● **Exercise requirements**
Can you arrange the stretch from the line containing "Given: Open the Profile object picker circle" through the end of the rows as a Markdown table with the columns No. and Line, numbering each line and leaving out blank lines and pictures?

● **Material for the task**
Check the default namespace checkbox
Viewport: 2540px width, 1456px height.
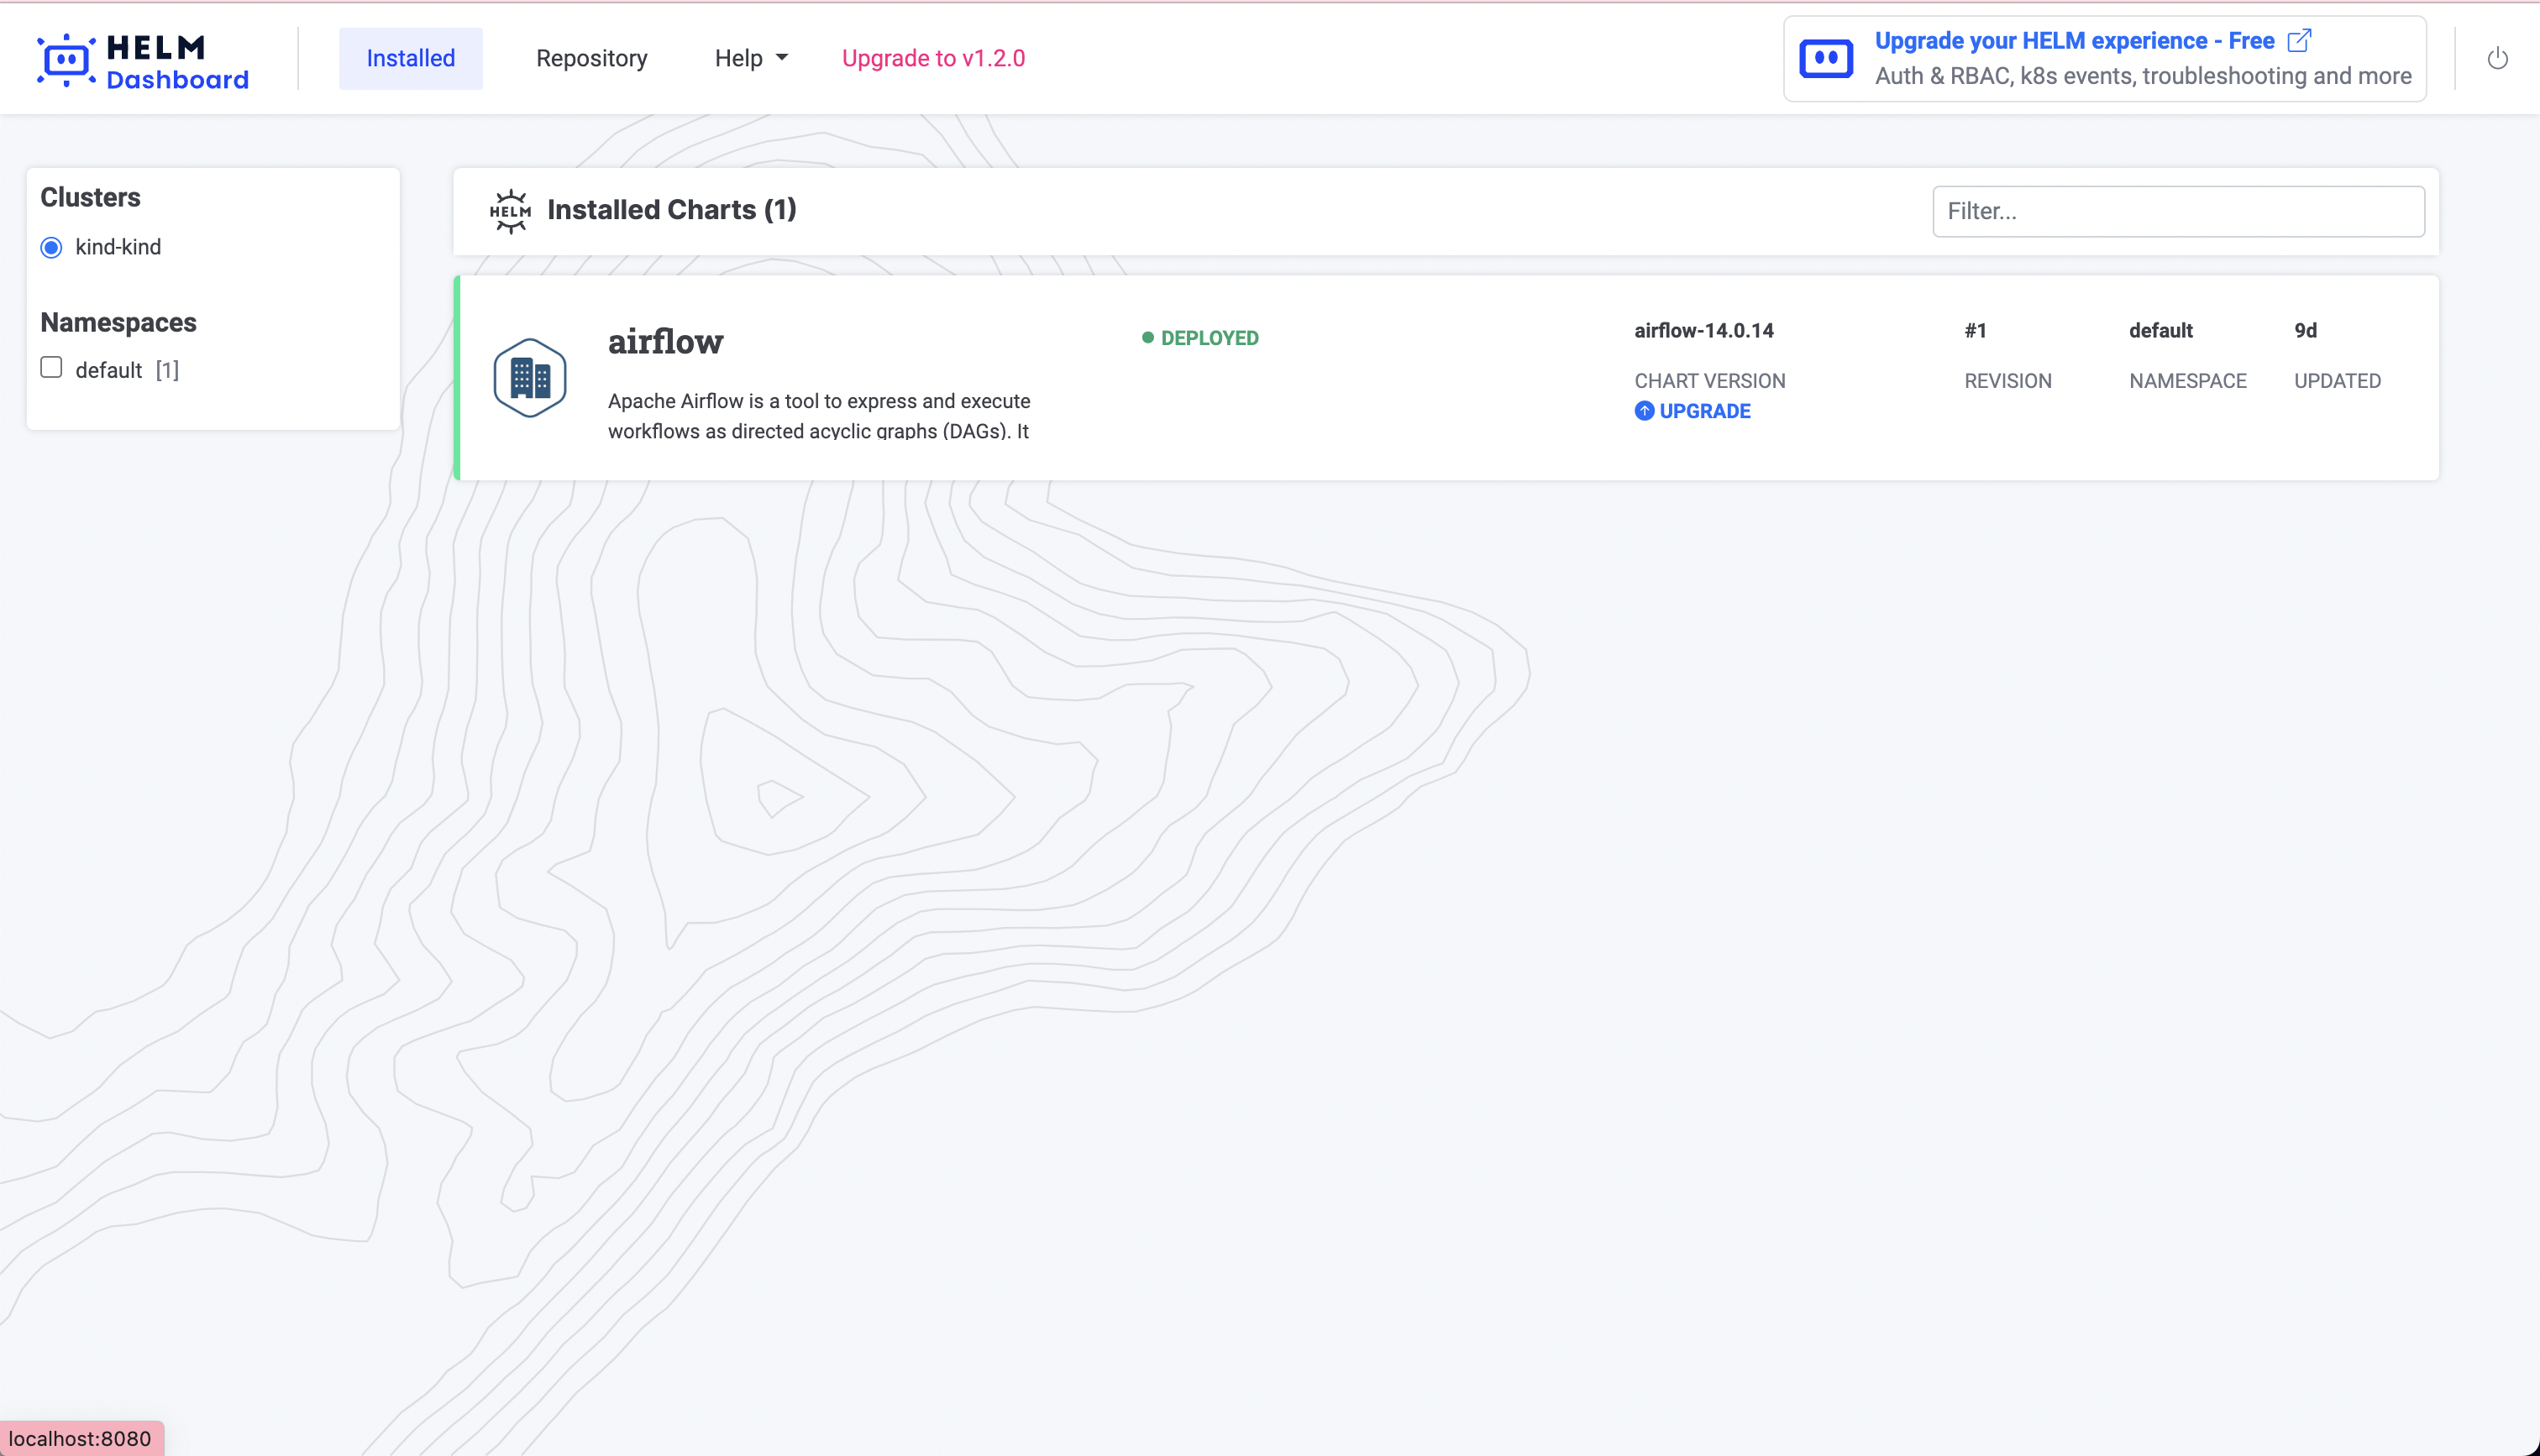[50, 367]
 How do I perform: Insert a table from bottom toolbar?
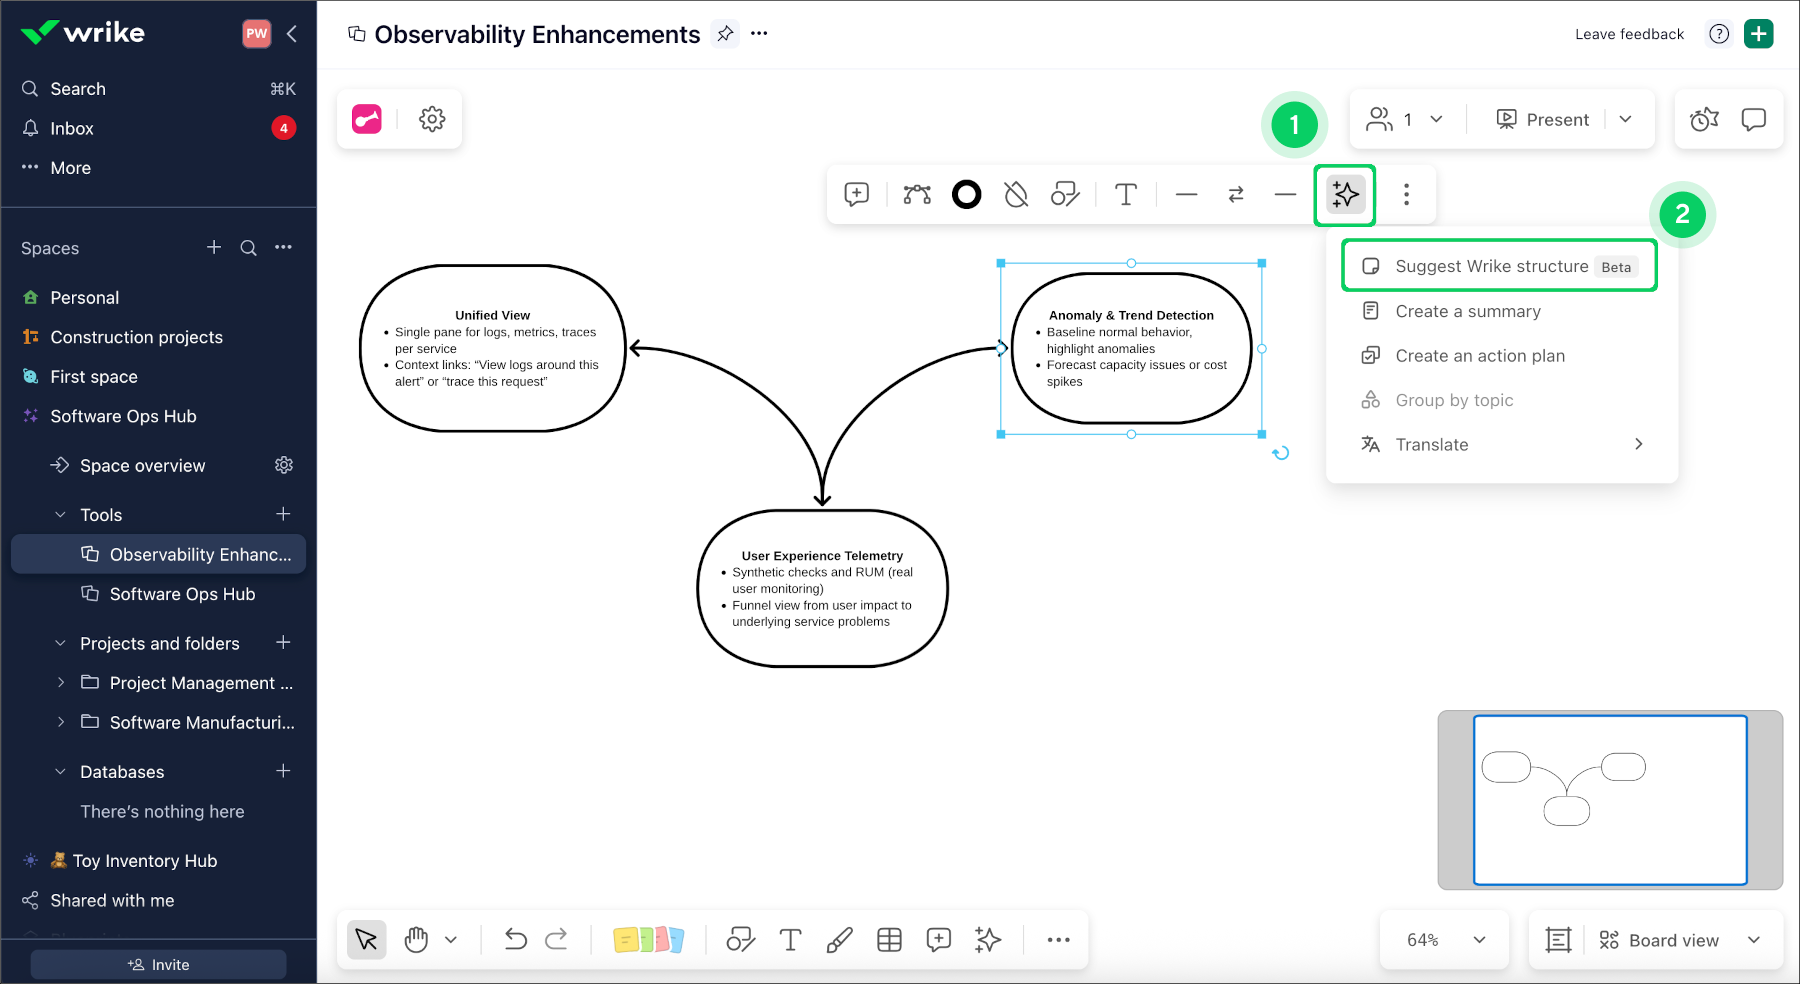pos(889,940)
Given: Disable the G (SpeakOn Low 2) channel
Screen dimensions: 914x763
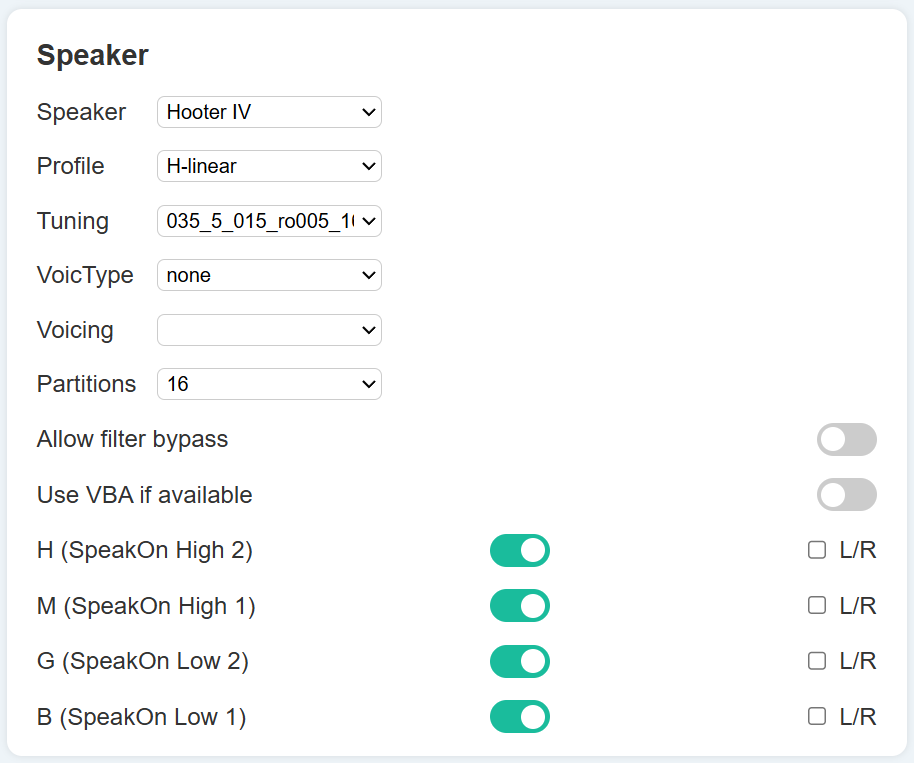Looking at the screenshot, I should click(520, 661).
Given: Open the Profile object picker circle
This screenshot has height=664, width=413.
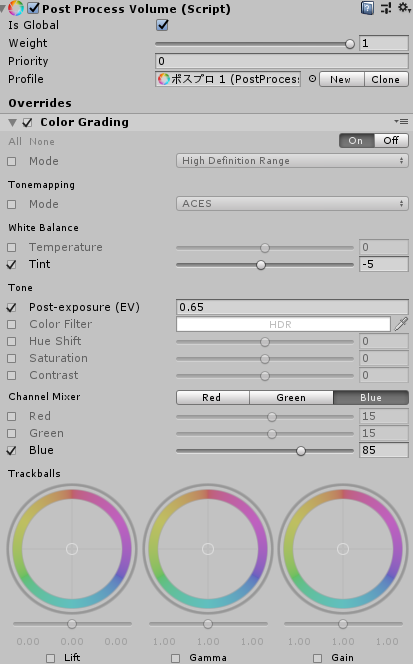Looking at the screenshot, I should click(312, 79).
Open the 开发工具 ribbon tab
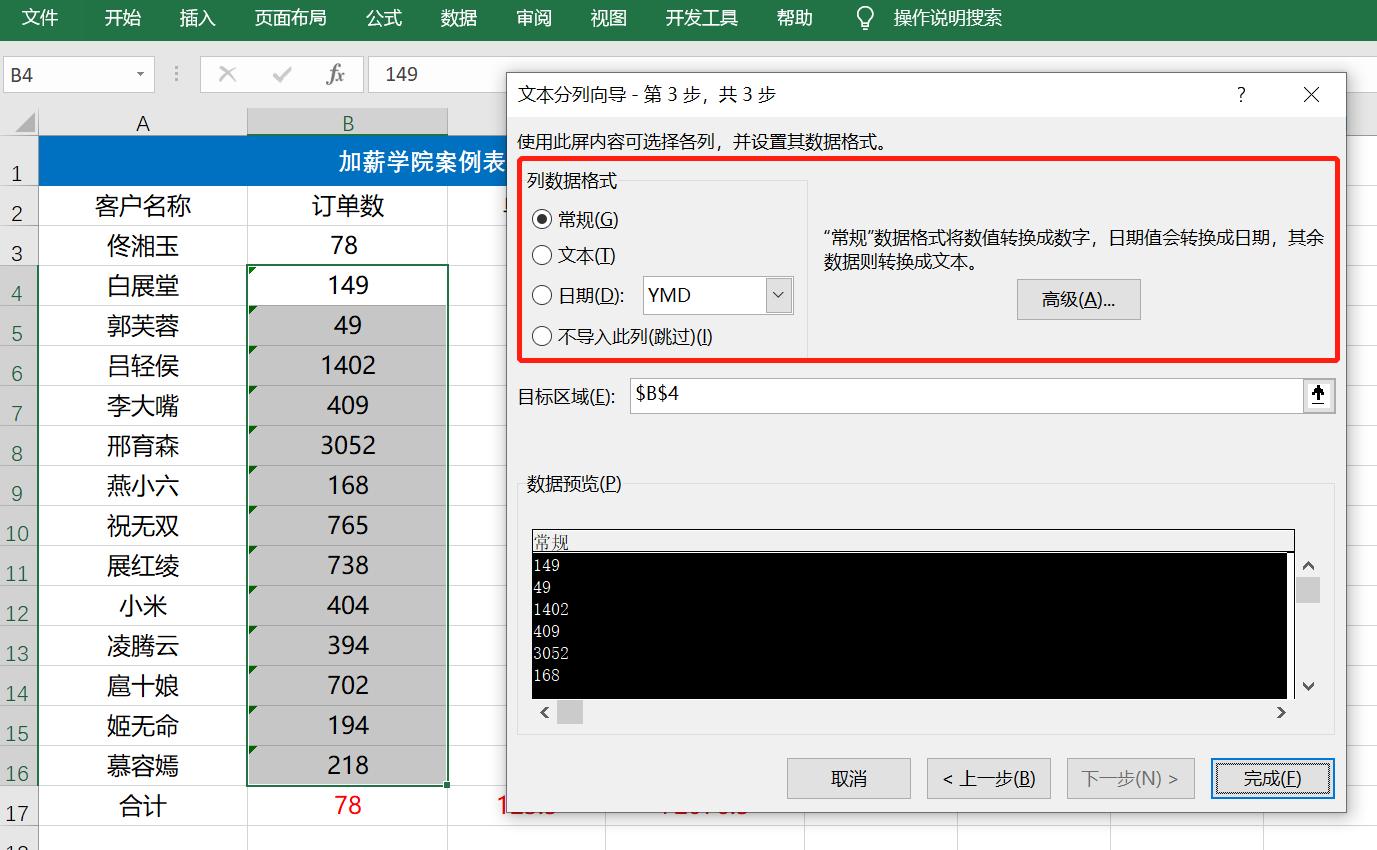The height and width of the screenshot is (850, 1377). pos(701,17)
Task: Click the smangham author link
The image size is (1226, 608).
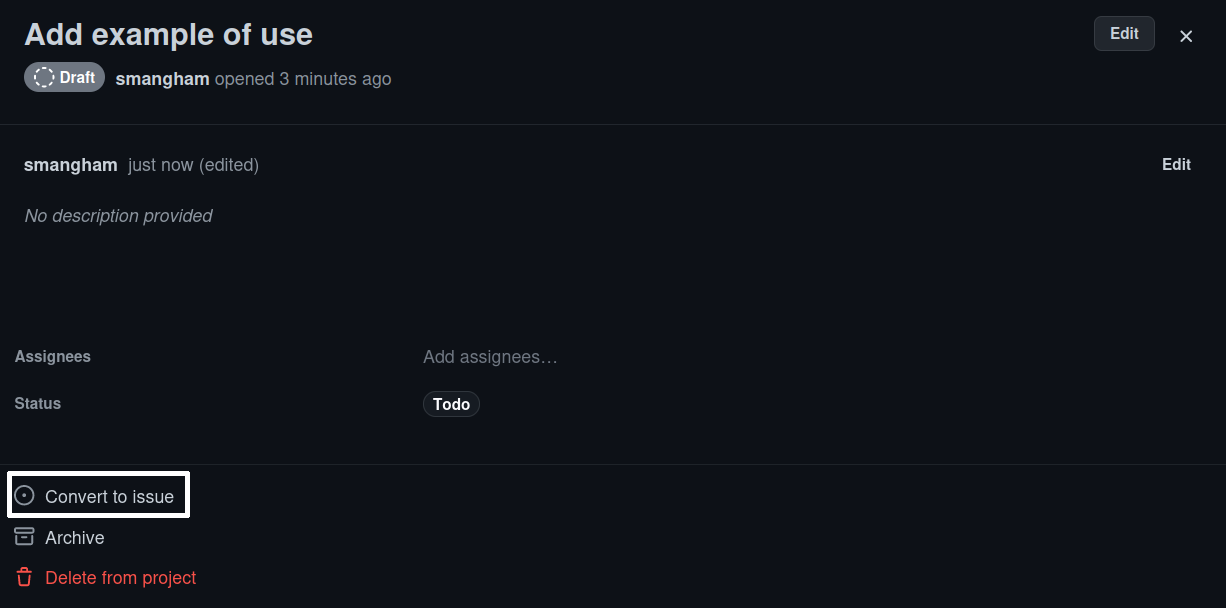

● **Solution to the problem**
| No. | Line |
|---|---|
| 1 | Given: Open the Profile object picker circle |
| 2 | This screenshot has height=664, width=413. |
| 3 | Looking at the screenshot, I should click(312, 79). |
| 4 | Open the 开发工具 ribbon tab |
| 5 | The height and width of the screenshot is (850, 1377). pos(701,17) |
| 6 | Task: Click the smangham author link |
| 7 | The image size is (1226, 608). |